28 May 2013 | C’est à la fin des années 1980, au plein cœur de l’ère mitterandienne qu’éclate l’un des plus grands mouvements du milieu hospitalier français. D’avril 1988 ã novembre 1988, les infirmières tiennent le haut du pavé et organisent grèves et manifestations d’ampleur pour défendre leur statut contre le décret Barzach : « Ni bonnes, ni nonnes, ni connes ! ». A (...)

Par Marah Macna et Nina Kirmizi

C’est à la fin des années 1980, au plein cœur de l’ère mitterandienne qu’éclate l’un des plus grands mouvements du milieu hospitalier français. D’avril 1988 ã novembre 1988, les infirmières tiennent le haut du pavé et organisent grèves et manifestations d’ampleur pour défendre leur statut contre le décret Barzach : « Ni bonnes, ni nonnes, ni connes ! ». A tous ceux, politiciens bourgeois et bureaucrates syndicaux, qui pensaient que cette profession ne pouvait qu’être passive et dominée, les infirmières viennent démontrer leur force et leur combativité.

« Ras la seringue ! » : quand un décret met le feu aux poudres chez les infirmières

En décembre 1987, lorsqu’est publié le décret Barzach, le milieu infirmier bourdonne déjà d’une grande colère. Les conditions de travail de celles que l’on surnomme parfois « les OS de la santé » sont en constante dégradation, alors même que leurs salaires n’ont pas été réévalués depuis plus de treize ans. Le décret de la ministre de la Santé, Michèle Barzach, vient mettre le feu aux poudres. D’après ce décret, il n’y aurait plus besoin d’avoir le bac pour entrer dans une école. Pour les infirmières [1], cela signifie que leur travail, déjà sous-estimé et pénible, devient un travail déqualifié.

Suivant l’exemple de leurs camarades infirmières de Grande-Bretagne en lutte contre les plans de restrictions budgétaires de Margaret Thatcher, les infirmières françaises commencent ã s’organiser au début de l’année 1988. Les revendications qui émergent petit ã petit dépassent largement le décret Barzach, et s’attaquent directement à la gestion capitaliste de la santé. Quatre revendications sont mises en avant : une hausse de 2000 F des salaires des infirmières, un même statut pour tous, un droit à la formation continue, de meilleures conditions de travail, et une politique d’embauche massive dans les hôpitaux. Au-delà des revendications sur leur statut et leur salaire, c’est aussi un droit ã travailler dans de bonnes conditions que réclament les infirmières. Finie la course aux soins, finies les conversations ã moitié entamée avec le patient, finis les ordres et contre-ordres des médecins, finies les « burn out » des infirmières et les équipes débordées : « ras la seringue ! » crient les infirmières.

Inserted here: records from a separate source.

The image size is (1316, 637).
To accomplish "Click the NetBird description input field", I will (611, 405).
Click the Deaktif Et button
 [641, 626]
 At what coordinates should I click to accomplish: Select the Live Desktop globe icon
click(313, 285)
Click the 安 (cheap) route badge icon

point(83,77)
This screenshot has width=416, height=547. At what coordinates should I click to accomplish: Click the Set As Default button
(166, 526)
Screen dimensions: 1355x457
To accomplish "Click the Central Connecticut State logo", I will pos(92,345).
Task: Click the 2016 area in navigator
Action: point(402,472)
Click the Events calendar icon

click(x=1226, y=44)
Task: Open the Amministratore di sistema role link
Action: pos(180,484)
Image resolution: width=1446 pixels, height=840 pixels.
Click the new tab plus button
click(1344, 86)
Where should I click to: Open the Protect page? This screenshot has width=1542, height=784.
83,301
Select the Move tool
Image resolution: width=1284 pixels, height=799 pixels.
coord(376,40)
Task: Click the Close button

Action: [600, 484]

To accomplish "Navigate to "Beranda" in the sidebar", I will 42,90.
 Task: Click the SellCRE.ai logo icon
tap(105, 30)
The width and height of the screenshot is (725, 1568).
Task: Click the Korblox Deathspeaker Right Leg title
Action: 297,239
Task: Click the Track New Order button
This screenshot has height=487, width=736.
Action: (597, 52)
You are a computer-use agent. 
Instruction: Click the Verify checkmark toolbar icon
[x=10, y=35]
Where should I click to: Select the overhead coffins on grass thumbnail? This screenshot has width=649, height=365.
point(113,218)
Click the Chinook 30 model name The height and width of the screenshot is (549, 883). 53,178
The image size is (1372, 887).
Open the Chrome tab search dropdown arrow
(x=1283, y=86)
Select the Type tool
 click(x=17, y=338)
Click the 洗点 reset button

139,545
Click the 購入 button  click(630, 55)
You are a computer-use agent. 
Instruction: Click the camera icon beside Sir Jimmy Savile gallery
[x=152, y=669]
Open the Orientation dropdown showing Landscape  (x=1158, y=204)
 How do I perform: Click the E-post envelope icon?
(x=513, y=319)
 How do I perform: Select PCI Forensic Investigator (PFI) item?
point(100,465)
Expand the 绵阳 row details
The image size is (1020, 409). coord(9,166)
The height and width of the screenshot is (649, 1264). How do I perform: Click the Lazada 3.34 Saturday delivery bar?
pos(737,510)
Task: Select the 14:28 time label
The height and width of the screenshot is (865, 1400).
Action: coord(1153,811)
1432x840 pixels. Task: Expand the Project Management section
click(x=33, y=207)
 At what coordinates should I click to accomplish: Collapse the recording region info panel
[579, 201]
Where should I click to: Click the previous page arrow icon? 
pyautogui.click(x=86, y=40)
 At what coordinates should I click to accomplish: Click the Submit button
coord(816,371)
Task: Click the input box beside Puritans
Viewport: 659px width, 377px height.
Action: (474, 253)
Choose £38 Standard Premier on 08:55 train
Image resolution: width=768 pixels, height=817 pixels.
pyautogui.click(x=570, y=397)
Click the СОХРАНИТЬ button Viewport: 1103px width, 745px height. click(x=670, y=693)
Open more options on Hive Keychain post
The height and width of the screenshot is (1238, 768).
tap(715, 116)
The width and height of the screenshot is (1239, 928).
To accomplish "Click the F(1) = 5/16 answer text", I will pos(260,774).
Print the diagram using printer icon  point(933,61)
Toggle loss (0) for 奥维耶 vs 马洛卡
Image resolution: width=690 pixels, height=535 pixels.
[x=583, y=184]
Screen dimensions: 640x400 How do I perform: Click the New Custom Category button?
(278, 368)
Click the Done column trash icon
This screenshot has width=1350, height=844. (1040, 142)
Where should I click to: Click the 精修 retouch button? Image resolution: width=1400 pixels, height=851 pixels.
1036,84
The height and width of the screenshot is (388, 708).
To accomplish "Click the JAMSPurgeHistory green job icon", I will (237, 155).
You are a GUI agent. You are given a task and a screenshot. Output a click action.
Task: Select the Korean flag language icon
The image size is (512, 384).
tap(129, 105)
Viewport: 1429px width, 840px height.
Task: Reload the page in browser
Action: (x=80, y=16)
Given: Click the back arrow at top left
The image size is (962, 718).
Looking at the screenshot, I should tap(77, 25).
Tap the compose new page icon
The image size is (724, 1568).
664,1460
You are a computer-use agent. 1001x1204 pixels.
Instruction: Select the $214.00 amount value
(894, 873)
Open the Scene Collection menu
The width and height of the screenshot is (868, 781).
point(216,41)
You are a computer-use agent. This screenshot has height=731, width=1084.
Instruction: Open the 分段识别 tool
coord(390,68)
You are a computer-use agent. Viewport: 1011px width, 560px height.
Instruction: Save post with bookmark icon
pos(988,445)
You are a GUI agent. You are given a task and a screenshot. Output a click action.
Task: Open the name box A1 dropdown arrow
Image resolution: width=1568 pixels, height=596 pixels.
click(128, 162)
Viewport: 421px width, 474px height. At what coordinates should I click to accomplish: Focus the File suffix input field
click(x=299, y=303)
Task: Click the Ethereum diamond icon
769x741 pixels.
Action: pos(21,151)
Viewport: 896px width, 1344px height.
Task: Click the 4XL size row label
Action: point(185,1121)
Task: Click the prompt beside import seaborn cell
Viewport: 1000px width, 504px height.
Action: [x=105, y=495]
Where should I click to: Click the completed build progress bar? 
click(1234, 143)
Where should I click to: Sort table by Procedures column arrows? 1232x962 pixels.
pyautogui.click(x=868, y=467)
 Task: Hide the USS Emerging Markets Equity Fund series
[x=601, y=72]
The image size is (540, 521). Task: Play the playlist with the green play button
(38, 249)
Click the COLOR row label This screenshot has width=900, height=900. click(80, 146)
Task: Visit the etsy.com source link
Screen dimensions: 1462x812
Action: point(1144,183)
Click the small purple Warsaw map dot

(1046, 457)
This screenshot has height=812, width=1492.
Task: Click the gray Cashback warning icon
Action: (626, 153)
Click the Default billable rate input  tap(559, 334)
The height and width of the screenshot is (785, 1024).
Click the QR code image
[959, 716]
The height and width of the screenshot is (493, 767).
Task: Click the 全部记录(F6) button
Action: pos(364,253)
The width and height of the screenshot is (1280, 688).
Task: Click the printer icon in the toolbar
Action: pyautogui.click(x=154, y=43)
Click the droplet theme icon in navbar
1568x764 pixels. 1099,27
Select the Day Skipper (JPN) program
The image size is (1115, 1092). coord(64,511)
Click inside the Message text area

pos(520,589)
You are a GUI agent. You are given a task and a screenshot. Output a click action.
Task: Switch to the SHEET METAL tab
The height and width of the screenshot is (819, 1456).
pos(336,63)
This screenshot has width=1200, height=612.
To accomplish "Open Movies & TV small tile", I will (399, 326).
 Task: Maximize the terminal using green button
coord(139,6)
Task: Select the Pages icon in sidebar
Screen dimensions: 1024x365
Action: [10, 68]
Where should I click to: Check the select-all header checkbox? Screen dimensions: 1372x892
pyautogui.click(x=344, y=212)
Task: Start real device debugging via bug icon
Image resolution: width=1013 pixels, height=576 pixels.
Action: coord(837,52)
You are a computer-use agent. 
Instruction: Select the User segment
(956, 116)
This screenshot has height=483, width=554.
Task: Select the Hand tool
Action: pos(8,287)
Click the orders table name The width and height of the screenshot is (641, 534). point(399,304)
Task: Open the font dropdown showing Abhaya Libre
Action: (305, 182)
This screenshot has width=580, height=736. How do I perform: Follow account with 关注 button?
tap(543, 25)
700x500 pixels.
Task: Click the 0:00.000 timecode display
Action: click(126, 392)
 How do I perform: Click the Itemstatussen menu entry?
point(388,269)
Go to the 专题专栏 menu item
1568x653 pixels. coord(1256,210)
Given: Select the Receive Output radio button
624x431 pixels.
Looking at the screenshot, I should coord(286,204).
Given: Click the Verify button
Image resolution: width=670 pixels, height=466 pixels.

Les infirmières : une mobilisation impossible ?

Pour autant, et malgré cette colère, construire le mouvement des infirmières ne fut pas une entreprise aisée. Débordée par des horaires de travail difficiles et sous-représentée dans les syndicats (moins de 5% à l’époque, et ce chiffre n’a pas beaucoup augmenté depuis), la grande majorité des infirmières n’a aucun espace pour pouvoir s’exprimer. Par ailleurs, il est évident que la forte féminisation de la profession accentue la situation difficile dans laquelle sont les infirmières pour se mobiliser. Entre les contraintes matérielles (enfants, « double journée de travail »...) et le discours idéologique du patriarcat dominant qui délégitime le discours des femmes, difficile de se faire entendre !

A l’hôpital, même si certains médecins et cadres s’expriment en faveur de leurs revendications, il y a bien peu d’établissement où ils mettent en place une solidarité effective pour soutenir les infirmières. Parmi les syndicats, aucun n’est prêt à la même combativité que les infirmières elles-mêmes, et certains vont même jusqu’à dire qu’il n’est tout simplement pas possible de faire grève pour une infirmière : l’un des responsables de FO parle « d’abandon des malades » et un autre de la CFDT explique qu’« on ne peut pas faire grève comme ça, on s’occupe d’hommes, de matériel humain »[Cité dans Les infirmières et leur coordination, 1988-1989, Danièle Kergoat, François Imbert, Hélène Le Doaré et Danièle Senotier, Paris, Editions Lamarre, 1992, p.48]. De manière générale, tout ce petit monde semble considérer que les infirmières, qui sont censée faire ce travail par « vocation », ont un esprit de sacrifice qui rend leur mobilisation beaucoup trop faible pour qu’on y accorde de l’importance. Comme si la volonté de bien faire son travail pouvait rendre « acceptable » ou « normal » de se détruire la santé pour cela !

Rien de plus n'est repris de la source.